WHAT YOU SHOULD DO:
If a line below contains "computer", add it to your tally, then answer with the tally alone.

|---|

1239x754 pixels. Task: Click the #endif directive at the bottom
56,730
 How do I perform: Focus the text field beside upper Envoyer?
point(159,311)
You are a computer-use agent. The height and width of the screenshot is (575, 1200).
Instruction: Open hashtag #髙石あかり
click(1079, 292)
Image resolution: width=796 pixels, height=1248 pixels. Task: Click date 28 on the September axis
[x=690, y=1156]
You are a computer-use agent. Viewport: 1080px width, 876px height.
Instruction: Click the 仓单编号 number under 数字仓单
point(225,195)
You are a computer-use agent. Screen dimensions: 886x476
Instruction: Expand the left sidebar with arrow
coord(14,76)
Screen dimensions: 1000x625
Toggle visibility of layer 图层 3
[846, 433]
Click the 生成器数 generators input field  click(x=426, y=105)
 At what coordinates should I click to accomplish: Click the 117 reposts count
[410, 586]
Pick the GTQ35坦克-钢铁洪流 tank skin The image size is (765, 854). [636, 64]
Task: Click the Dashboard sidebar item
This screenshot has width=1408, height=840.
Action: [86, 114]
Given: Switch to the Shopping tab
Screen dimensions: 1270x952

|---|

ANSWER TO THE EXERCISE:
3